__What is being asked__.
In the material below, which lines hold the word "computer"? Pick each one out.

******

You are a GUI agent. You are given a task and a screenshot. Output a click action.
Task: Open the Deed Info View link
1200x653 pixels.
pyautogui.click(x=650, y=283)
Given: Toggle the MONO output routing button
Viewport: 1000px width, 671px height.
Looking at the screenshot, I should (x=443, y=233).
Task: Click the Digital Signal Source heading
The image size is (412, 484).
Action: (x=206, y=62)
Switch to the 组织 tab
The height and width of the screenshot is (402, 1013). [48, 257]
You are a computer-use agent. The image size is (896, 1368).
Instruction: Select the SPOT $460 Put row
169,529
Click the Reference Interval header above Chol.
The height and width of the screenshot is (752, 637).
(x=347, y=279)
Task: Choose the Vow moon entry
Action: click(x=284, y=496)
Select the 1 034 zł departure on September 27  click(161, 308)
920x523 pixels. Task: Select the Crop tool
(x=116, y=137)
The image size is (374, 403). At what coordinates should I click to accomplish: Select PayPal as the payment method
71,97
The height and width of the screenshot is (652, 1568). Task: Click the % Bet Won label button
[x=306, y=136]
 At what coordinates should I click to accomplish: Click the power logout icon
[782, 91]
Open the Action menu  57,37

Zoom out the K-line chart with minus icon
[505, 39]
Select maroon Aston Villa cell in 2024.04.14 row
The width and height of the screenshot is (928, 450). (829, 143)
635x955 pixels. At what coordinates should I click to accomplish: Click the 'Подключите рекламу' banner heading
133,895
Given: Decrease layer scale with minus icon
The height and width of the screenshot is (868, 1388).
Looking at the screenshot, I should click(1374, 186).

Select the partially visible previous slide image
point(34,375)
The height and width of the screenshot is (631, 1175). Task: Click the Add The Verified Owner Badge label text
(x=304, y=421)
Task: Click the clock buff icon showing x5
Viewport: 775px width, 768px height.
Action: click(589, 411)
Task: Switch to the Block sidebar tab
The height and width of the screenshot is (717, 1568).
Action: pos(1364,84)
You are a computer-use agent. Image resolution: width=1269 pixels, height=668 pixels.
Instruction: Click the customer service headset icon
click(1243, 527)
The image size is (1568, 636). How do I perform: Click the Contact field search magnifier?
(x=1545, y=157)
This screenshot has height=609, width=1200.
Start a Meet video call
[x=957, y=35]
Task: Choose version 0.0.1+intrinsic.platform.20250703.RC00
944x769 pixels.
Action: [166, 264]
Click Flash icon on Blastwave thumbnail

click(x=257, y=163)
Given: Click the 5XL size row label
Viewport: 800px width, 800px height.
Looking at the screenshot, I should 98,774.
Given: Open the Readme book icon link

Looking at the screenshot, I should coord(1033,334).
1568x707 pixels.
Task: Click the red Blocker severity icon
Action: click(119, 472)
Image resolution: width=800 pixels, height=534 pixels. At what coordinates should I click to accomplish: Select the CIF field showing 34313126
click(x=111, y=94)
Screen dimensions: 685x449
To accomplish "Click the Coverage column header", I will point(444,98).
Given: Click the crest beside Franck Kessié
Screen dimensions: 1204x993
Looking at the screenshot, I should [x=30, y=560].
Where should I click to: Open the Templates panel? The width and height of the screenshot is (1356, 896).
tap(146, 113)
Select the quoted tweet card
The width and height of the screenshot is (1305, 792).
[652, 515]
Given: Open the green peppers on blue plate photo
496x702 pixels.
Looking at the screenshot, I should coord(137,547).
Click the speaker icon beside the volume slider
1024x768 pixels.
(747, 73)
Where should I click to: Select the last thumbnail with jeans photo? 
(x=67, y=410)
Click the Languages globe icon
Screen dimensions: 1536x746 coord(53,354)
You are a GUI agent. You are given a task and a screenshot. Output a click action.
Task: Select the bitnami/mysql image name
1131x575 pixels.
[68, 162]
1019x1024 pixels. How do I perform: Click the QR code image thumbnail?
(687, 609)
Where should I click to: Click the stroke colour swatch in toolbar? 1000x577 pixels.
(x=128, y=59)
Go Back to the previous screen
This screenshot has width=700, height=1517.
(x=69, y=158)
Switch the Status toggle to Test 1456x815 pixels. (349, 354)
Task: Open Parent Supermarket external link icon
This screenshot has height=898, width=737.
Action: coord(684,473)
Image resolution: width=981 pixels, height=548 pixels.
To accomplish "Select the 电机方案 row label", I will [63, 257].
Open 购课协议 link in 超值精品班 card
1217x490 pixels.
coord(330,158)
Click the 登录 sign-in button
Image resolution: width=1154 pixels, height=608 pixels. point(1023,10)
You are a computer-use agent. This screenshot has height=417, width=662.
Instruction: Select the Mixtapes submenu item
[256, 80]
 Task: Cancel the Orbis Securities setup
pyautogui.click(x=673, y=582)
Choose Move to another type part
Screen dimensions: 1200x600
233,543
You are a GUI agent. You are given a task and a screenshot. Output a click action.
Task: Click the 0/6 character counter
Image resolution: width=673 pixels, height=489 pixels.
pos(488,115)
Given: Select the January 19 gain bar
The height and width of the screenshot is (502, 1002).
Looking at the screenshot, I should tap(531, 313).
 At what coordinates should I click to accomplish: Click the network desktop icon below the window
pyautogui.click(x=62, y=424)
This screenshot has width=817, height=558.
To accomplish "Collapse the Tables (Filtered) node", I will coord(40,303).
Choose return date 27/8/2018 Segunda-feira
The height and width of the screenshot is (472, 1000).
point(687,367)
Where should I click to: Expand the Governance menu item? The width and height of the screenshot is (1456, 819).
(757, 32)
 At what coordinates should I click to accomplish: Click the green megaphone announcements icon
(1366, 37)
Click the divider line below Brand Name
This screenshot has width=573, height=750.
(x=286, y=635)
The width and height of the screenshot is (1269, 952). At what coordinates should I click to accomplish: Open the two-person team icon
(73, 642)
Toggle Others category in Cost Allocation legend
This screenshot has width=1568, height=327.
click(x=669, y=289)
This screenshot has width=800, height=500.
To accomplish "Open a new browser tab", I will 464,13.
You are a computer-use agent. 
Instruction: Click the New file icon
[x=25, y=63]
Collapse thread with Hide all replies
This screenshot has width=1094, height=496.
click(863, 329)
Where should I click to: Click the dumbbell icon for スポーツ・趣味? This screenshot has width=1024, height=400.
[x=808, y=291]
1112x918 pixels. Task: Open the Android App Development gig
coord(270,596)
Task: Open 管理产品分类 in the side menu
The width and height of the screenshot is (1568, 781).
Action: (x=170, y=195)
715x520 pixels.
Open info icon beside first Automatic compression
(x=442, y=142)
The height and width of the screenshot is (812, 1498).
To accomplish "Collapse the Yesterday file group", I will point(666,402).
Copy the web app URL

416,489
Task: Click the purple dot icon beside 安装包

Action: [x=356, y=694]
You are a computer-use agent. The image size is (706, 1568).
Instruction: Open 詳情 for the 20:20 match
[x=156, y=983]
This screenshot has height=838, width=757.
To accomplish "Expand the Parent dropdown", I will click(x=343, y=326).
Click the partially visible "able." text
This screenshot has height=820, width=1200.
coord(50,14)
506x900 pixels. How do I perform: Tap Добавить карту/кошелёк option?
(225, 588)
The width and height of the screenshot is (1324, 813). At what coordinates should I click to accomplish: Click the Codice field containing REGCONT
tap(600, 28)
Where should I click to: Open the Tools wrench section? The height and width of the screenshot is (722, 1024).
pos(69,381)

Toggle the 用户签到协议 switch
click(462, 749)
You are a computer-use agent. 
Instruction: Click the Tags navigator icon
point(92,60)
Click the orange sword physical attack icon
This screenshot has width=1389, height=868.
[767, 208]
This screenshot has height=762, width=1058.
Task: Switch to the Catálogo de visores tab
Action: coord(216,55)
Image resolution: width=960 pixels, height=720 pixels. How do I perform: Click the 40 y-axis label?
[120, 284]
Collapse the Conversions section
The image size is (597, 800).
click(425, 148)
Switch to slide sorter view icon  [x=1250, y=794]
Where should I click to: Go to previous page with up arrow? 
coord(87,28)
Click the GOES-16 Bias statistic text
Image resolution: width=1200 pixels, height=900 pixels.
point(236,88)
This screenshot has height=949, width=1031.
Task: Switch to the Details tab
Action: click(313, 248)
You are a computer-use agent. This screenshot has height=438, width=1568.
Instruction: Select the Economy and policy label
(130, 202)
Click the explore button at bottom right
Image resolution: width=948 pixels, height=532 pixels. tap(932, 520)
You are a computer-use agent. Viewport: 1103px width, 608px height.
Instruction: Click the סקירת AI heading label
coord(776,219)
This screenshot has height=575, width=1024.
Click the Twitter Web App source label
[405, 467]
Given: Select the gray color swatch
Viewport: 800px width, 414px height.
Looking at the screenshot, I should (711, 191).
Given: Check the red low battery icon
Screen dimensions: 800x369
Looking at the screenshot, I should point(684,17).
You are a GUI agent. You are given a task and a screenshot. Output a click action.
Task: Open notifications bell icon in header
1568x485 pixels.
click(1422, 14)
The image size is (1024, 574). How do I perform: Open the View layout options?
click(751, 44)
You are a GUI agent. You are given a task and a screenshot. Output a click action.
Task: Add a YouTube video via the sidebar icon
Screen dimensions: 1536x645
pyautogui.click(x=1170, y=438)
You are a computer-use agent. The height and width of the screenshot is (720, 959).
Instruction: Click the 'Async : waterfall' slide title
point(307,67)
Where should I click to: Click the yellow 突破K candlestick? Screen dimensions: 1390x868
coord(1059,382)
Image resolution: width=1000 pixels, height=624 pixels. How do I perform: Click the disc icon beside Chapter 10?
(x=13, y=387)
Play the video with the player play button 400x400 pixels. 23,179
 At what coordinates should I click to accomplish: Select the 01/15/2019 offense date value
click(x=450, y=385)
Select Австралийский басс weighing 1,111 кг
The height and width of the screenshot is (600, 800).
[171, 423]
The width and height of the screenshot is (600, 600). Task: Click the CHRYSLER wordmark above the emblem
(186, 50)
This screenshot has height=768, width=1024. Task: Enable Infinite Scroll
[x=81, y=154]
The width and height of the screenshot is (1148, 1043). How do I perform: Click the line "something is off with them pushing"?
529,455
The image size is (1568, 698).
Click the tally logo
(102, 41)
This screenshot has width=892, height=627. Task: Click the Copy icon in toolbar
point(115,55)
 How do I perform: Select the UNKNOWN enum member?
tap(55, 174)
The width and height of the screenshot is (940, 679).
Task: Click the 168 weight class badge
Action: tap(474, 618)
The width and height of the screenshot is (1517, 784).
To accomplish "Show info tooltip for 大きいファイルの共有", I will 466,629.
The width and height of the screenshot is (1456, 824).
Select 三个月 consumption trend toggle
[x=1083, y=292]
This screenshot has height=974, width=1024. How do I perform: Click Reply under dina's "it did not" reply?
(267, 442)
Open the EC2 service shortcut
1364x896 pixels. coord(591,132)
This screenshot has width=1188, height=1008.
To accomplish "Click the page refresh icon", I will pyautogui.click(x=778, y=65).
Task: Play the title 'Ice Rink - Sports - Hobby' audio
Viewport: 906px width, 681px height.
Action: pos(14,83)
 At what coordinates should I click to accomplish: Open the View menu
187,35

******

__Response__.
You are a computer-use agent. The image size is (896, 1368).
You are a computer-use agent. Image resolution: width=1269 pixels, height=668 pixels.
You are a computer-use agent. This screenshot has height=417, width=662.
You are a computer-use agent. 
You are a computer-use agent. The image size is (706, 1568).
You are a computer-use agent. 
You are a computer-use agent. This screenshot has height=438, width=1568.
You are a computer-use agent. Viewport: 1103px width, 608px height.
You are a computer-use agent. The height and width of the screenshot is (720, 959).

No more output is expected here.